───── Fragmento del texto ─────

El cristianismo –que nació del retraso, en el tiempo, de la Parusía, es decir, del prometido e inminente regreso de Jesús que restablecería para siempre el reino de la libertad y el amor que había revelado– se contaminó con una doble interpretación: la del mesías como rey espiritual y político nacido de Israel, y la del Imperio, como dominador del orbe. Así, la Iglesia (que quiere decir “llamado”) le dio al mesianismo del Evangelio un sentido de poder y de dominio ajeno a Jesús: la Iglesia de Constantino, la Iglesia Imperial que, al buscar imponer y administrar, mediante el recurso del poder y del dinero, la Buena Nueva al mundo, pretendió, hasta su limitación a partir de la revolución francesa, no sólo conservar el Reino revelado por Jesús, sino establecerlo definitivamente en el mundo entero precipitando así la segunda venida de Jesús y la instauración absoluta del Reino que la Iglesia preservaba. No lo logró –su expansión y su doctrina, edificadas sobre la administración de lo inadministrable, el amor, y sobre la espada, las hogueras y el anatema, sigue estando allí como un punto de referencia de lo mejor, en sus más humildes santos, y de lo peor, en las relaciones de su jerarquía con el poder–, pero dejó en el orden político y en las ideologías históricas que nacieron de ella –el liberalismo, tal y como salió de las manos de la revolución francesa, el fascismo, el comunismo y su nueva versión cristiana, la teología de la liberación– “la aspiración –como dice Krauze– a un orden futuro”, a un Reino político donde se conjuguen la justicia con la libertad y el amor, un mundo mesiánico en el sentido en el que lo creían los falsos profetas del mundo judío o en el que lo pretendió la Iglesia imperial que, vuelvo a Krauze, “oscila entre la lógica integrista de una sociedad jerárquica, intolerante y cerrada, y la lógica de un colectivismo popular, orientado al desagravio de una sociedad oprimida por la pobreza”.
En este sentido, los Redentores de Krauze analiza esa larga tradición del profetismo y del mesianismo que llegó a Occidente con la ideología de la Iglesia católica, que se ha continuado en las ideologías históricas, y que se arraigó en América Latina desde finales del siglo XIX a nuestros días. Su método es una combinación de Thomas Carlyle, el historiador escocés que estudia la historia a través de los grandes hombres; del gran filósofo liberal Isaiah Berlin, en su libro Pensadores rusos; y finalmente de Edmund Wilson, en Hacia la estación de Finlandia, que mezcla “el análisis ideológico y la biografía”. Por lo tanto, Redentores es un estudio de las ideas no sólo de la tradición profética, mesiánica y redentorista de la modernidad política, sino, junto con ella, de los temas centrales de la vida política de América Latina, a través de la vida de seres humanos que la encarnaron y que, dice Krauze, “la vivieron con intensidad religiosa y seriedad teológica”. No están todos. Pero los 12 personajes que estudia, como si se tratara de apóstoles laicos, son suficientes para su crítica al falso profetismo. Desde sus estudios más objetivos (Martí, Rodó, Vasconcelos, Eva Perón, el Che Guevara, Samuel Ruiz y el Subcomandante Marcos), hasta los más duros y despiadados (García Márquez y Hugo Chávez), pasando por los más justificatorios y entusiastas (Octavio Paz y Vargas Llosa) y la más tierna, empática y conmovedora de todas (Mariátegui), Krauze no sólo estudia ese profetismo redentorista que viene de las raíces religiosas del judeocristianismo y que desde finales del siglo XIX a nuestros días se ha expresado en la palabra revolución: vuelta a un origen transfigurado, la construcción del Reino perdido y prometido, sino que a través de él intenta un diálogo con la mejor tradición política de América Latina: la izquierda y su gran vocación social.

─────

■ Tarea 1 ■
Enumera las ideologías históricas que, según el fragmento sobre Redentores, nacieron de la Iglesia.
■ Tarea 2 ■
Responde con base en el fragmento sobre Redentores:
(a) ¿Qué quiere decir la palabra "Iglesia"?
(b) ¿Cuántos personajes estudia Krauze?
(c) ¿Cuál de los estudios de Krauze se describe como el más tierno, empático y conmovedor?
■ Tarea 3 ■
Prosigue el fragmento sobre Redentores de Krauze a partir de su última oración.
Los ítems son un material aparte y no guardan relación con el fragmento.

───── Ítems proporcionados ─────

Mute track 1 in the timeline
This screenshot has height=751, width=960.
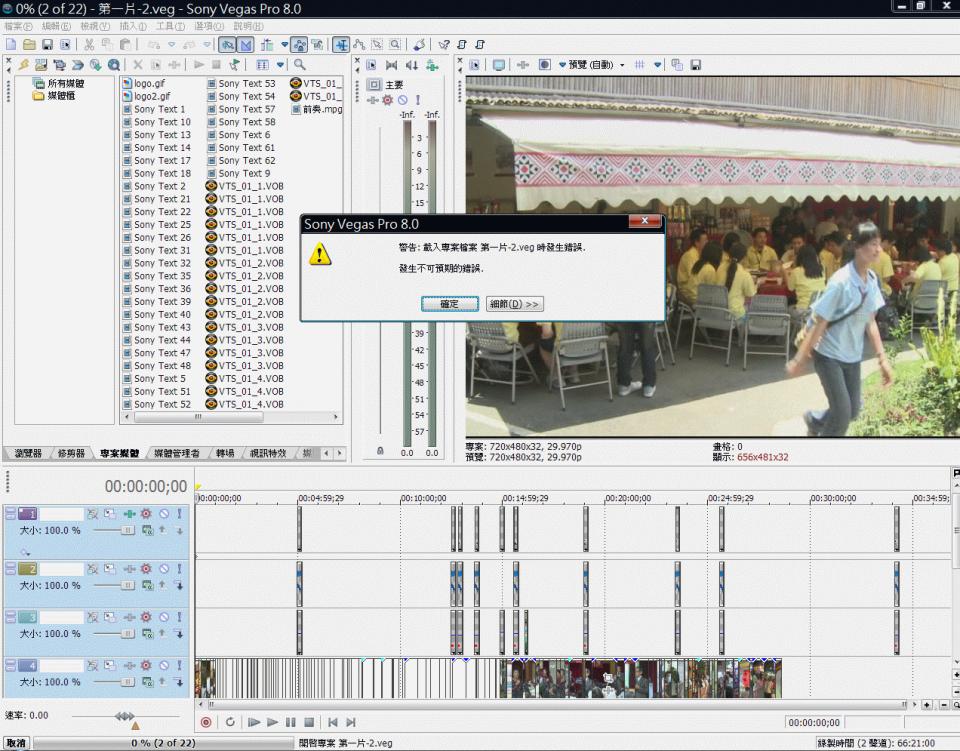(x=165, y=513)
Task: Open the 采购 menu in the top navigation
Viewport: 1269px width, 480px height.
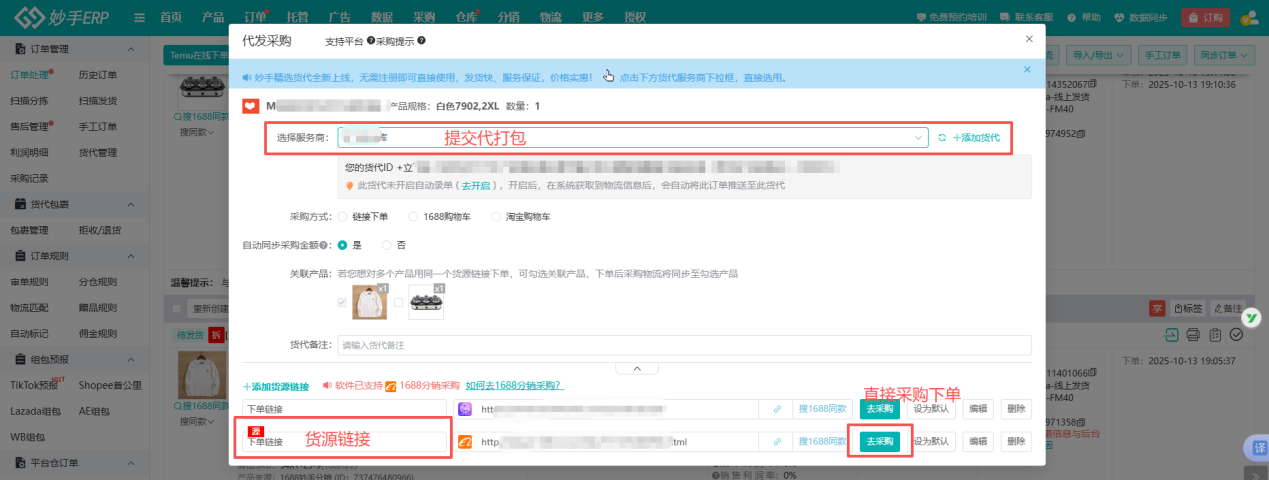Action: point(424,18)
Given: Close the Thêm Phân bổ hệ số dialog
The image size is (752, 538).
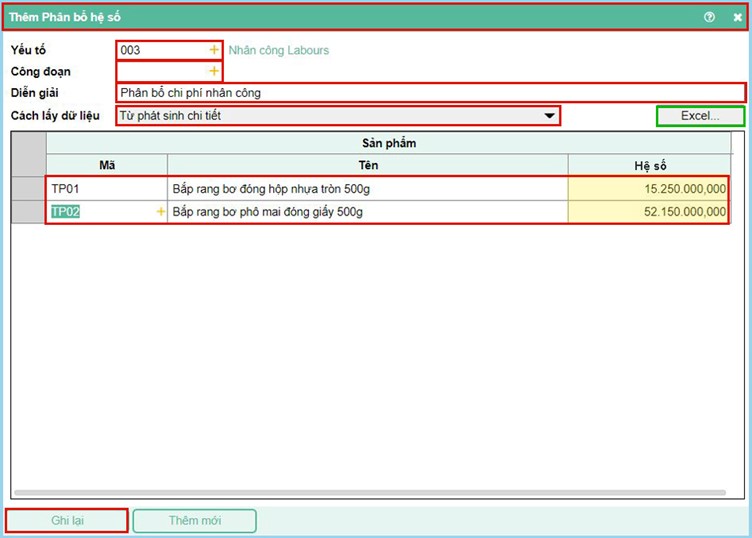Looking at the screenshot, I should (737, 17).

─────

■ Resultado del ejercicio 1 ■
El liberalismo, tal como salió de la revolución francesa
El fascismo
El comunismo
La teología de la liberación

■ Resultado del ejercicio 2 ■
(a) Quiere decir "llamado".
(b) Estudia 12 personajes.
(c) El dedicado a Mariátegui.

■ Resultado del ejercicio 3 ■
Krauze, que como un profundo judío no sabe cómo será el acontecimiento dichoso y mesiánico que anuncian los profetas y, por lo tanto, mira con sospecha cualquier manifestación del mesías, pero que como hombre lúcido sabe del horror que generan los falsos profetas y los falsos mesías, no opta por redescubrir la vía espiritual que revela el mesianismo evangélico de Jesús, tremendamente contaminado por el redentorismo con el que la Iglesia lo llenó, sino por asumir su rostro más civil y laico: el liberalismo y la democracia, un rostro que se encuentra en el sueño de la Ilustración y que, como lo señaló un día en una entrevista que le hicimos para la revista Conspiratio, aparece en la posibilidad –vislumbrada por el filósofo Moisés Mendelssohn y la tradición liberal judía que comienza con Spinoza, el precursor de Locke– “de ser religioso en lo privado y ciudadano [es decir, un hombre tolerante con todos] en lo público”. Entre el liberalismo y su expresión más clara, la democracia, que, supongo, es para Krauze el rostro civil y moderno del mejor profetismo judío y del mejor mesianismo cristiano, y la redención que, para el propio Krauze, expresa, en su “absolutismo político y su ortodoxia ideológica”, la distorsión profética y mesiánica, el autor de Siglo de caudillos opta, en Redentores, y como siempre lo ha hecho, por la primera. Sin perder de vista la necesidad de una justicia social –de allí su interés por los redentores y por el diálogo con la izquierda–, Krauze opone a las propuestas totalizadoras de esos mismos redentores “la insípida, la fragmentaria, la gradualista pero necesaria democracia, que ha probado ser mucho más eficaz para enfrentar esos problemas”.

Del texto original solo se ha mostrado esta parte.